__Aim of the exercise__. Report every line of the listing below in which the string "pencil" occurs.

__Listed entries__.
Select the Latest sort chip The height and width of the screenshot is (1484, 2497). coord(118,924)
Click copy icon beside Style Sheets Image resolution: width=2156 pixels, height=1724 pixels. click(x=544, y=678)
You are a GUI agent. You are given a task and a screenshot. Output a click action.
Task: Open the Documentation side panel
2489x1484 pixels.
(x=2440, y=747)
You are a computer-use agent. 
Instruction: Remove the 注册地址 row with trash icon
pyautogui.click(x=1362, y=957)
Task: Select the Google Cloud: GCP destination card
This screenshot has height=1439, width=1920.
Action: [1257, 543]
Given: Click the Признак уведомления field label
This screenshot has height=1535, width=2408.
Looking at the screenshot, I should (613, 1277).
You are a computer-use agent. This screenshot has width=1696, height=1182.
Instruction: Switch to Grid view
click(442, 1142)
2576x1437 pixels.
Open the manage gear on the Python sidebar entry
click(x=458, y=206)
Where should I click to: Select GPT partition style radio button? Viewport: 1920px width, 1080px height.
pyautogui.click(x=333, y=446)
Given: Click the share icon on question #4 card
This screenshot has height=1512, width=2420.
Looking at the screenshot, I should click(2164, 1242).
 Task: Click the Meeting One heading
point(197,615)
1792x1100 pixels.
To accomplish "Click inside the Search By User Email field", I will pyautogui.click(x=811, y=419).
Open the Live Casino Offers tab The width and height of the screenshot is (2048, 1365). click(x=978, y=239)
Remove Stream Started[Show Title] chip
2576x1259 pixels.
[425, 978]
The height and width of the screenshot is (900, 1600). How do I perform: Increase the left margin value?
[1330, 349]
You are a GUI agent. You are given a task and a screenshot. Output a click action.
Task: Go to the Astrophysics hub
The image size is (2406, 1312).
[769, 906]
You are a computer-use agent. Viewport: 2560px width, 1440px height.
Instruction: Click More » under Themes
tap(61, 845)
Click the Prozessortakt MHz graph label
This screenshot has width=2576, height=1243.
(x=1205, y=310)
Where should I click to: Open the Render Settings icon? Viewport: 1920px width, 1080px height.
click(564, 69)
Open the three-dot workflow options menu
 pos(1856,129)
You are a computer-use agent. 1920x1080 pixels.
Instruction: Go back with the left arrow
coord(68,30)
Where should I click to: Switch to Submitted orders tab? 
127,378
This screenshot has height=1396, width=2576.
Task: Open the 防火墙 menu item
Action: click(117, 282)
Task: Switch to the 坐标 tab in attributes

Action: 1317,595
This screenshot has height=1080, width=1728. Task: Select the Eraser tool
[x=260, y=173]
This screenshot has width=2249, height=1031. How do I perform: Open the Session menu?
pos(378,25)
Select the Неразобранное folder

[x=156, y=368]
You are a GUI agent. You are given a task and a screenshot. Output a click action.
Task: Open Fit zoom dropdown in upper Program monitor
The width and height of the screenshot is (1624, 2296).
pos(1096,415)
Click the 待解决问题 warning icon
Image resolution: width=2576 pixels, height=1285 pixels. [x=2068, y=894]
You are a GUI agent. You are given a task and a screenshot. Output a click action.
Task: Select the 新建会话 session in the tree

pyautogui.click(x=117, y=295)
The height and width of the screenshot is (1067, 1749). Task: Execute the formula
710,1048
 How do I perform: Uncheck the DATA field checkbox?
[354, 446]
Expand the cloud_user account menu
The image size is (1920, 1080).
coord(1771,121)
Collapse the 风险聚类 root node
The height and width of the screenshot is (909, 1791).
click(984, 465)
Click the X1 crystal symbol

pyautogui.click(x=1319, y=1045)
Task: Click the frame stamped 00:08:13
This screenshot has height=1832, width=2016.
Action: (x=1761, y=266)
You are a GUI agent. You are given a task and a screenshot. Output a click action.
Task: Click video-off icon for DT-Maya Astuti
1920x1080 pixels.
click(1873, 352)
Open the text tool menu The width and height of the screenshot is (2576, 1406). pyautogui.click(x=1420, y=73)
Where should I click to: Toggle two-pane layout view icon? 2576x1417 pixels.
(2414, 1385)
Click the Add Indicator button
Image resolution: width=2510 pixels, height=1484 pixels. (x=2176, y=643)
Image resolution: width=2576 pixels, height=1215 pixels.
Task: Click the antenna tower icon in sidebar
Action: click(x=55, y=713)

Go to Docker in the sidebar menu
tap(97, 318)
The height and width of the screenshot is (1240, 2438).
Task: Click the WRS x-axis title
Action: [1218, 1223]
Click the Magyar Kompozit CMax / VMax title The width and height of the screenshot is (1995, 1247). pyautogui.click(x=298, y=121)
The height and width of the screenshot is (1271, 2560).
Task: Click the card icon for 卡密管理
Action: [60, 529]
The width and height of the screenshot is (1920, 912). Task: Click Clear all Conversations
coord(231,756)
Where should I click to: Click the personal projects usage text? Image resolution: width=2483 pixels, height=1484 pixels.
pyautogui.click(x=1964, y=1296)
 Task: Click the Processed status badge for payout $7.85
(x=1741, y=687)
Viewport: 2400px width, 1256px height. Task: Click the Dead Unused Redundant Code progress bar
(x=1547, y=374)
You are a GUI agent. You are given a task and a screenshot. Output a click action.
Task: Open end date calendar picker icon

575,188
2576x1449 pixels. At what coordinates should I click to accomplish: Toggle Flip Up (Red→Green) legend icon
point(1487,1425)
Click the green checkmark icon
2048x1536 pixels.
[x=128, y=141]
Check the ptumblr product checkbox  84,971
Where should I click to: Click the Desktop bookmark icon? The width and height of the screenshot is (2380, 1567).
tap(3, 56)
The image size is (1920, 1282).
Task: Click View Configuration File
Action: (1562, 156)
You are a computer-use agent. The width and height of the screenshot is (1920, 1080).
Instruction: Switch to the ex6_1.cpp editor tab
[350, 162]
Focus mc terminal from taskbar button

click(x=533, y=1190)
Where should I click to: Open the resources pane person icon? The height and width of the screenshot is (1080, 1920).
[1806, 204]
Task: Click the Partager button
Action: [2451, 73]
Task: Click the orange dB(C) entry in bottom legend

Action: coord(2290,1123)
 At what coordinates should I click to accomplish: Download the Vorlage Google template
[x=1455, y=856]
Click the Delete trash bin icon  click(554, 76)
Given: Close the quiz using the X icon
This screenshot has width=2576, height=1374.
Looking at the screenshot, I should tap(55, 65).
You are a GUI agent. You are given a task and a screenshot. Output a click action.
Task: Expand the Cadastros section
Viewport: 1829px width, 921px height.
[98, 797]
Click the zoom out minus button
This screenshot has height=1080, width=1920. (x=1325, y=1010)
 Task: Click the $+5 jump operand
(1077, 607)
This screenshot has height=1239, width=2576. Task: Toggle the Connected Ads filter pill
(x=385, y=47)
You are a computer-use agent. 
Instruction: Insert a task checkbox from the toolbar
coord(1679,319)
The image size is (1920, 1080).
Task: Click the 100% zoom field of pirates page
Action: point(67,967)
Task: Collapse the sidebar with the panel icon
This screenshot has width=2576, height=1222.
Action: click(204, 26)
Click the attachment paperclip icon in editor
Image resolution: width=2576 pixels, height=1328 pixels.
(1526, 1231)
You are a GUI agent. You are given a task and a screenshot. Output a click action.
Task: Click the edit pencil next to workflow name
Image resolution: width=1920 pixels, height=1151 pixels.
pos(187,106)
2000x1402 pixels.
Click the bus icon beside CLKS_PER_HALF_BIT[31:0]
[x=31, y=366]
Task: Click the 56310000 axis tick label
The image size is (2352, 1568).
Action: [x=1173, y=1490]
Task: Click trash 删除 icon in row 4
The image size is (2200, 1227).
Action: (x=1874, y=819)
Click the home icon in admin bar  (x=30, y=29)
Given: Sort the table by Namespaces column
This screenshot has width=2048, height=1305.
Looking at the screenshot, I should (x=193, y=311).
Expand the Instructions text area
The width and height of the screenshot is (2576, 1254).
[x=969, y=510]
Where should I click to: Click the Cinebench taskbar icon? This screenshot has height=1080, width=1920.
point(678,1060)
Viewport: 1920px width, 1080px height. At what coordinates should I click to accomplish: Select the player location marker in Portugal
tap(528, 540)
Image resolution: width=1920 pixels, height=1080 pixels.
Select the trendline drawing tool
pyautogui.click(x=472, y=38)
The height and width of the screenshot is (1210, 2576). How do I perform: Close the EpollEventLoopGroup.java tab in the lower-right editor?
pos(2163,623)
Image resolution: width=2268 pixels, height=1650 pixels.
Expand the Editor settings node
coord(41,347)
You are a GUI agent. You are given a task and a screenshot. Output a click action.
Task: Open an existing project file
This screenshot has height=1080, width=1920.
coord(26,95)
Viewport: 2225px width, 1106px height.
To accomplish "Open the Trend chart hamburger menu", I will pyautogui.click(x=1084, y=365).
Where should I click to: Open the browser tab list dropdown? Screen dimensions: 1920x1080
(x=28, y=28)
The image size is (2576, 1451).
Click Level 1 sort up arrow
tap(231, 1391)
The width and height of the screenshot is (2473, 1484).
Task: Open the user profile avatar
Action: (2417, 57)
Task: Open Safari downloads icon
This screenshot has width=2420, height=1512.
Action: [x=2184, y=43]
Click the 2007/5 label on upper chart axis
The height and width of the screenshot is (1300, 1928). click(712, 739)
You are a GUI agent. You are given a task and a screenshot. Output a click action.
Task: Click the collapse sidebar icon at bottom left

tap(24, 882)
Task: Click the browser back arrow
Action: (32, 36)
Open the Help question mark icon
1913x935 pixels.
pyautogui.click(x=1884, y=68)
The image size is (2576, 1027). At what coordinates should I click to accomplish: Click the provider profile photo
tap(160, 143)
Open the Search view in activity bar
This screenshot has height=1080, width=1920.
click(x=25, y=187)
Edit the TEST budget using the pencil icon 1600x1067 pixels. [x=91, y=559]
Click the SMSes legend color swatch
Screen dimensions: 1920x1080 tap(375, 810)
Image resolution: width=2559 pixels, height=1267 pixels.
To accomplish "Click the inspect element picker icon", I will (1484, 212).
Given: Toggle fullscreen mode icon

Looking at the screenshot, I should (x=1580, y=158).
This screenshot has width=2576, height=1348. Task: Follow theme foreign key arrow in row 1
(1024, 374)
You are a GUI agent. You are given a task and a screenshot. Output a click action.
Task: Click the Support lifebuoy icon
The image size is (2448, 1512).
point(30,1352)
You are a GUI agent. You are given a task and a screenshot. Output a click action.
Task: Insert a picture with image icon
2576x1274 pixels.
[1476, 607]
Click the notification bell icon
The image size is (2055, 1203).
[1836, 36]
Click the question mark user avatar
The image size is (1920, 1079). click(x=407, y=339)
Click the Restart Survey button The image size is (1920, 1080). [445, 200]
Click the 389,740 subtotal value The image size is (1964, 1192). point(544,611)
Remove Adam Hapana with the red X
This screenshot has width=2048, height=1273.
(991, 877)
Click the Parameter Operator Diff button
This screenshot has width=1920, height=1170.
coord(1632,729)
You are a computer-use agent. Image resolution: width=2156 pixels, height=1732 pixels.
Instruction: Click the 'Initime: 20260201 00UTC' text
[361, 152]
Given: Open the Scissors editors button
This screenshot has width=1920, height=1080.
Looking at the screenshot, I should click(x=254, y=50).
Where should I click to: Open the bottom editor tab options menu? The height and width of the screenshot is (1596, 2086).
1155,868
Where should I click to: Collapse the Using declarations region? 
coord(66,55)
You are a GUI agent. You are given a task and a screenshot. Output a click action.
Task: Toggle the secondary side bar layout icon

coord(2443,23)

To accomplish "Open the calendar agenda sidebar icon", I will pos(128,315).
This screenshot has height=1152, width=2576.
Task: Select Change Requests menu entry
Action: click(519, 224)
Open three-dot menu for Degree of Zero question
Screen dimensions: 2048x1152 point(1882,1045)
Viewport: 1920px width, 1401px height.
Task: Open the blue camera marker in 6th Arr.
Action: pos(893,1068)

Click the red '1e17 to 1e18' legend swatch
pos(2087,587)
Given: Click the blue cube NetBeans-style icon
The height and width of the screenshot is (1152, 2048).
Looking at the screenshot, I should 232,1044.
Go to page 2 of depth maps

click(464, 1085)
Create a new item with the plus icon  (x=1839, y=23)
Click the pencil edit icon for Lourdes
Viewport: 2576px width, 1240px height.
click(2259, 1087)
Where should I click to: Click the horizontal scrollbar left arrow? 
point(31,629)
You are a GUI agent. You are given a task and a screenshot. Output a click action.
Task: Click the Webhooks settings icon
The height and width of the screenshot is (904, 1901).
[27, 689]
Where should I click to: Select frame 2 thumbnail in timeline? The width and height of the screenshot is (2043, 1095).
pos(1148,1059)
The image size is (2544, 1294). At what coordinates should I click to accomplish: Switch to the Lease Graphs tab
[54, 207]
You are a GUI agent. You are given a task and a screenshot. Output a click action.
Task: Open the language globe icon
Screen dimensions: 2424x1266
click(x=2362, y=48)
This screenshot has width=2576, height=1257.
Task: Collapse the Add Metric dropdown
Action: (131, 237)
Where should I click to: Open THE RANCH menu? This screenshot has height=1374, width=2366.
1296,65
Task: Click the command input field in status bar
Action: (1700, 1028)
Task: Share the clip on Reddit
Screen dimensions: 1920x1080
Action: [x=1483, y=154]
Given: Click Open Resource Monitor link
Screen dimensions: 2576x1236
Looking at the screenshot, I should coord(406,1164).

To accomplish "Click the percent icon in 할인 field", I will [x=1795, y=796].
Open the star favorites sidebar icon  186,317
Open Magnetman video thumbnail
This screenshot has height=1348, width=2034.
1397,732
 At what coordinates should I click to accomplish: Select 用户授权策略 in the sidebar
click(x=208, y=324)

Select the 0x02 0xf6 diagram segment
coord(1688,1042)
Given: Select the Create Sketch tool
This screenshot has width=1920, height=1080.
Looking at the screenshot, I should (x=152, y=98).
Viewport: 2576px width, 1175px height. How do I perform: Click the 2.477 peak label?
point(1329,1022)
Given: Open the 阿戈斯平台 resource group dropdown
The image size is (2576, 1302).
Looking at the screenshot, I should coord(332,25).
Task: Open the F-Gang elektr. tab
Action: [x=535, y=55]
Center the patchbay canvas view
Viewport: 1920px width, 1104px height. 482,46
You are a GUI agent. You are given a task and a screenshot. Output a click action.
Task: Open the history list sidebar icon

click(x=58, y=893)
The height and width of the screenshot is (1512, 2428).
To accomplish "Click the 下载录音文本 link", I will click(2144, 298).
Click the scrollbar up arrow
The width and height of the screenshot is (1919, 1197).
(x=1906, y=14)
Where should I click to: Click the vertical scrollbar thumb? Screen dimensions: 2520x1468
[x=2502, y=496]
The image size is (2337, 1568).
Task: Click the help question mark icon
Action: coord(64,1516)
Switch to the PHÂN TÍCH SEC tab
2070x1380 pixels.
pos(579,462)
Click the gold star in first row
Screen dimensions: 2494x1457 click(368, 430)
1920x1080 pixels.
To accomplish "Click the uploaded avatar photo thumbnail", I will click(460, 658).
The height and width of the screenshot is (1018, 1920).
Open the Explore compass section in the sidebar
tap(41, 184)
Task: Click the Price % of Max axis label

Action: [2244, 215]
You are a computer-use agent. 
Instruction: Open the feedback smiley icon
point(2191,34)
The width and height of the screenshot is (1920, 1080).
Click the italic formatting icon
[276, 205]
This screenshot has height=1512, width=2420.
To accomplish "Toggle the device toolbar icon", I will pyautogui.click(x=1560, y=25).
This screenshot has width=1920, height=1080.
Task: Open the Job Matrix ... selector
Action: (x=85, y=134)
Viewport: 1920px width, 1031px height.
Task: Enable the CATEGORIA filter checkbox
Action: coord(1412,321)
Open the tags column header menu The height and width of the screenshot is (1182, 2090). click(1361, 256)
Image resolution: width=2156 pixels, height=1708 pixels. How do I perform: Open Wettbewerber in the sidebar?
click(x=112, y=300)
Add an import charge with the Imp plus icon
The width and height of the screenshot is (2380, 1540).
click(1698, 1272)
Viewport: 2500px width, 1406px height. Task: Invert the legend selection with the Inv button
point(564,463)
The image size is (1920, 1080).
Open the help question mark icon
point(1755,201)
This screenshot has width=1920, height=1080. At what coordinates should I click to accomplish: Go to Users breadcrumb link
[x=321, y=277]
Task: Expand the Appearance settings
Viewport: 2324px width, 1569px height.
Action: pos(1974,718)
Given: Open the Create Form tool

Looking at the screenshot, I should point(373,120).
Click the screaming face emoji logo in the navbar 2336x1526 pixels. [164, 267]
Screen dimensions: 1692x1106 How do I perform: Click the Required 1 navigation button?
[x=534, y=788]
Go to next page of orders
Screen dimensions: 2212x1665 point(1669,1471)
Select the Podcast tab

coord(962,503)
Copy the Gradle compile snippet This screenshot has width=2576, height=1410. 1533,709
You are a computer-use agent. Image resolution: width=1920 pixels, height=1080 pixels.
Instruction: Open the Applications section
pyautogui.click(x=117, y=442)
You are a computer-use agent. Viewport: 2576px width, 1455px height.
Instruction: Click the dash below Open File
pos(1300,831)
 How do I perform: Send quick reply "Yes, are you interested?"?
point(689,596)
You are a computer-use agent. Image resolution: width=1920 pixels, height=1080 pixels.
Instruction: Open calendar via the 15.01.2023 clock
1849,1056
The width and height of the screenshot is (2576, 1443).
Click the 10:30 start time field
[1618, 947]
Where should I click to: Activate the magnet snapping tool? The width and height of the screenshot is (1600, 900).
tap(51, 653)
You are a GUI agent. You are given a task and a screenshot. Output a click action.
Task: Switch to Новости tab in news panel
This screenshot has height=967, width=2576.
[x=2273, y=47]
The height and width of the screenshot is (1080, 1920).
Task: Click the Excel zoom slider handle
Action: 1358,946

__Answer space__.
Task: Click the edit pencil next to workflow name
Edit the TEST budget using the pencil icon 1600x1067 pixels. [x=91, y=559]
Click the pencil edit icon for Lourdes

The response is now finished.